An initial diagnosis of serum pathology was made for allergic, hypersensitive, anaphylactic, or anaphylactoid reactions that are linked to cardiovascular symptoms. These reactions were classified as acute carditis, morphologic cardiac reactions, or rheumatic carditis with an unclear etiology. Kounis syndrome was later named after the initial thorough description of the allergic angina syndrome, which was first published in 1991 [12]. It was described as a coronary spasm that was a sign of endothelial dysfunction or microvascular angina, which resulted in an allergic acute myocardial infarction [13,14]. The inflammatory mediators released from mast cell degranulation and other interacting cells, such as T lymphocytes, macrophages, eosinophils, and platelets, during an allergic insult are the cause of this syndrome [15]. Chymase, which functions as a converting enzyme, along with tryptase, histamine, and arachidonic acid products, can all contribute to the acute ischemic event by causing coronary spasm, atheromatous plaque erosion or rupture, and platelet activation in the Kounis syndrome cascade. Along with the coronary arteries, Kounis syndrome can also affect the cerebral, mesenteric, and peripheral arteries.

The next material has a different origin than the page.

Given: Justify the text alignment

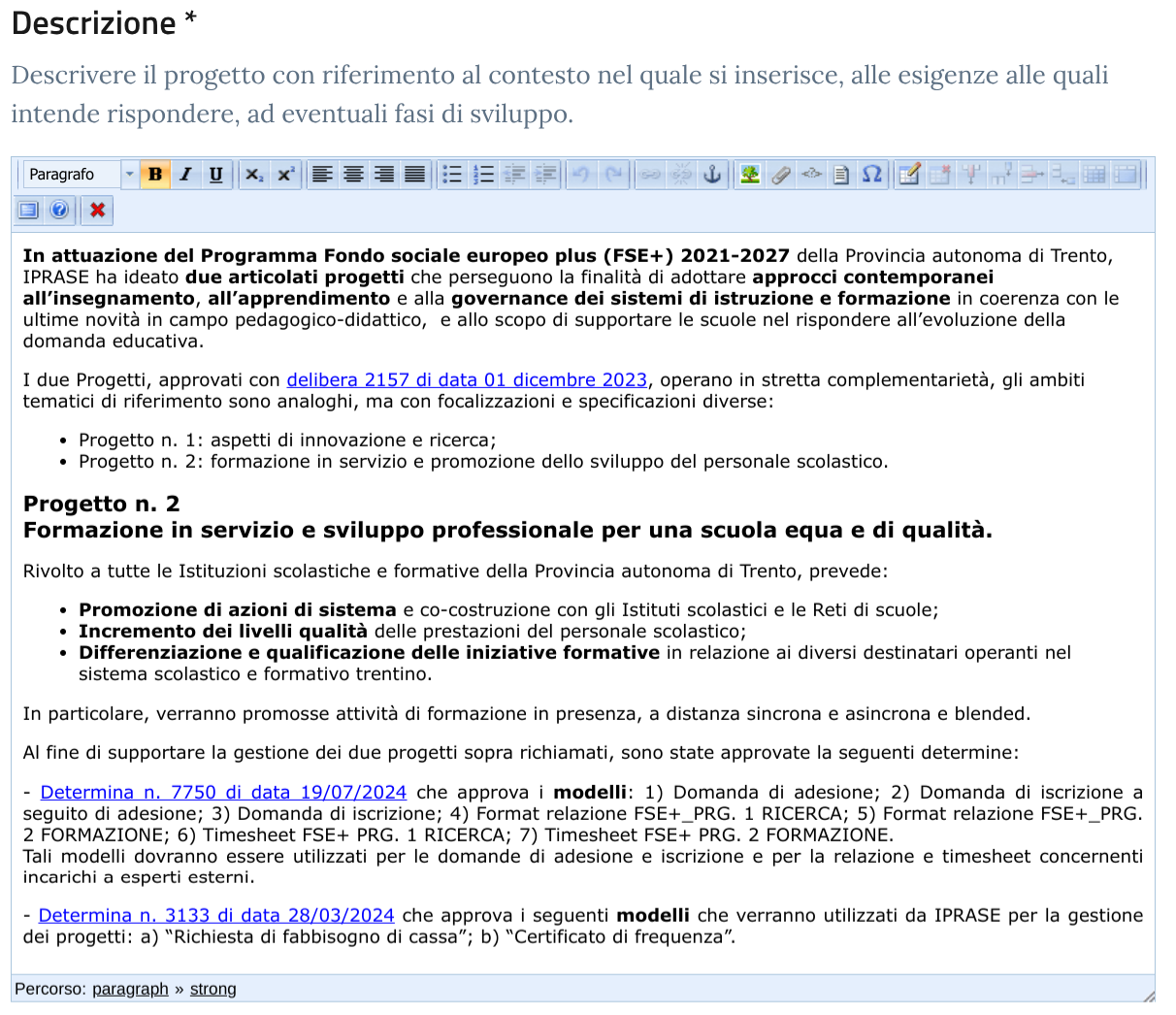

Its incidence in patients who experience an allergic, hypersensitive, anaphylactic, or anaphylactoid insult ranges from 1.1% to 3.4% [16]. Initially believed to be an uncommon ailment, Kounis syndrome seems to be an underdiagnosed illness. Three types of this syndrome have been described so far [17]:
  • Type I or MINOCA type (myocardial infarction with nonobstructive coronary arteries), which affects 76.6% of patients with normal or nearly normal coronary arteries and is induced by histamine, chymase, or arachidonic acid products (leukotrienes, platelet-activating factor).

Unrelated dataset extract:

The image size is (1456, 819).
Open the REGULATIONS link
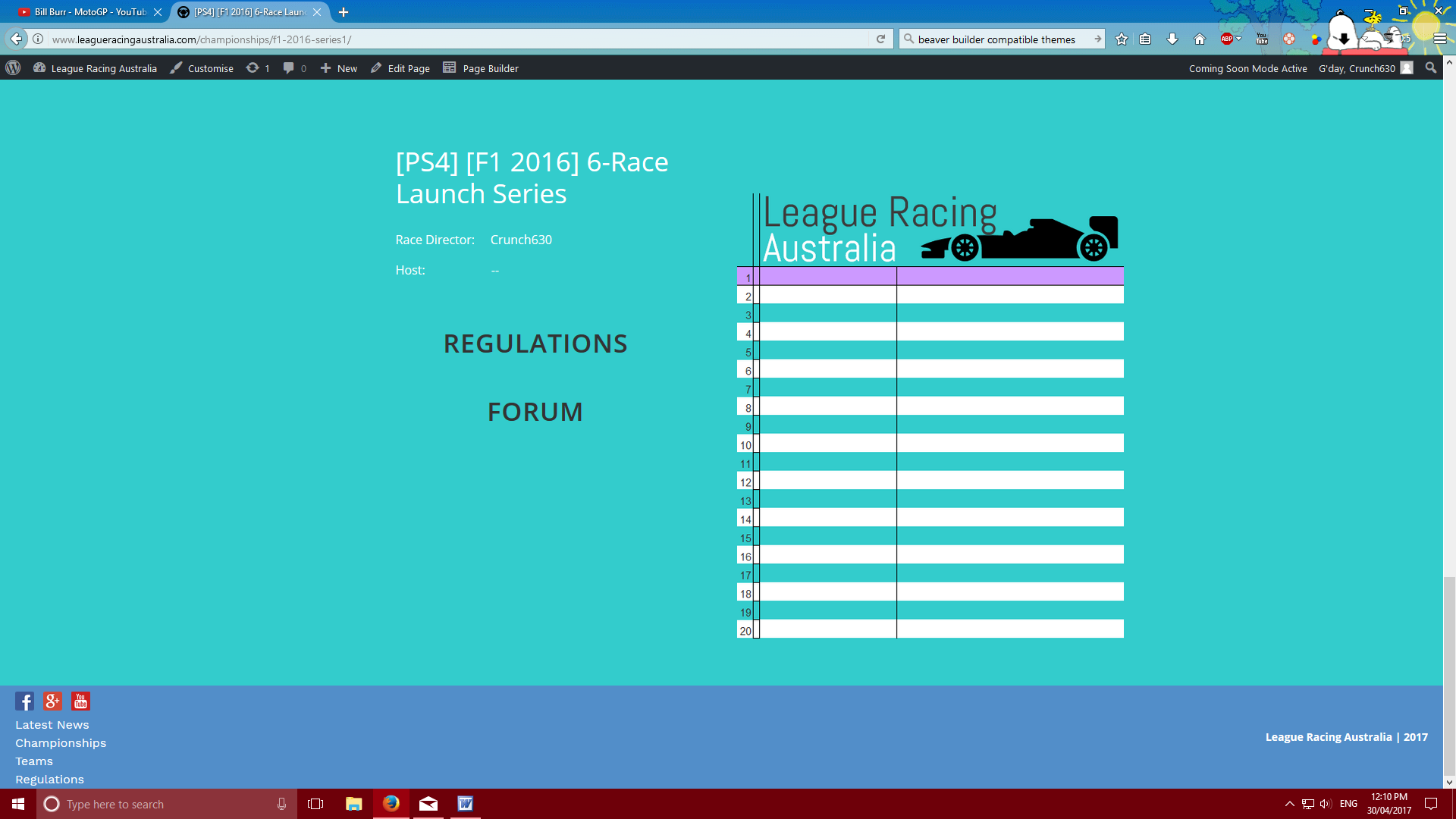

  • Type II, which affects 22.3% of patients with quiescent preexisting coronary disease and is induced by the same factors as type I plus platelet activation.

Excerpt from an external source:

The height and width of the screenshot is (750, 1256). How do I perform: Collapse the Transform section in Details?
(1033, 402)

  • Type III, which affects 5.1% of patients and is induced by stent polymers, stent metals, eluted medications, dual antiplatelets, and environmental exposure in patients with stent thrombosis (subtype IIIa) and/or stent restenosis (subtype IIIb).
Kounis syndrome may be triggered by a variety of medications, including chemotherapeutic drugs, metals, foods, environmental exposures, and medical conditions (Table 2).

5. Hypersensitivity to Monoclonal Antibodies

There are three types of monoclonal antibodies used in the treatment of neoplastic, hematologic, or inflammatory diseases that include chimeric, humanized, fully human, and immune checkpoint inhibitors.
a. Chimeric monoclonal antibodies. The term “chimeric” derives from the Greek mythological monstrous, chimera. The chimera was one of the offspring of Typhon and Echidna and a sibling monster as Cerberus, and the Lernaean Hydra appeared as a fire-breathing goat-headed lion with a serpent-headed tail. These antibodies consist of human constant regions and murine variable regions. They are used as second-line drugs for the treatment of neoplastic, hematologic, and other chronic systemic inflammatory disorders, such as rheumatoid arthritis, ankylosing spondylitis, Crohn’s disease, and systemic vasculitis. They bind to the epidermal growth factor receptor and block receptor-dependent signal transduction pathways, such as anti-apoptosis, angiogenesis, and tumor metastasis. Both non-anti-TNF-α and anti-TNF-α chimeric monoclonal antibodies have been implicated in the development of immediate or delayed cardiac hypersensitivity reactions [40]. Chest pain, hypotension, severe anaphylaxis, and the acute hypersensitivity-associated coronary Kounis syndrome are the main adverse clinical manifestations [18,19,41,42]. Hypersensitivity reactions to rituximab may be due to either an immunoglobulin E (IgE) type I-mediated reaction or a massive cytokine release reaction [43].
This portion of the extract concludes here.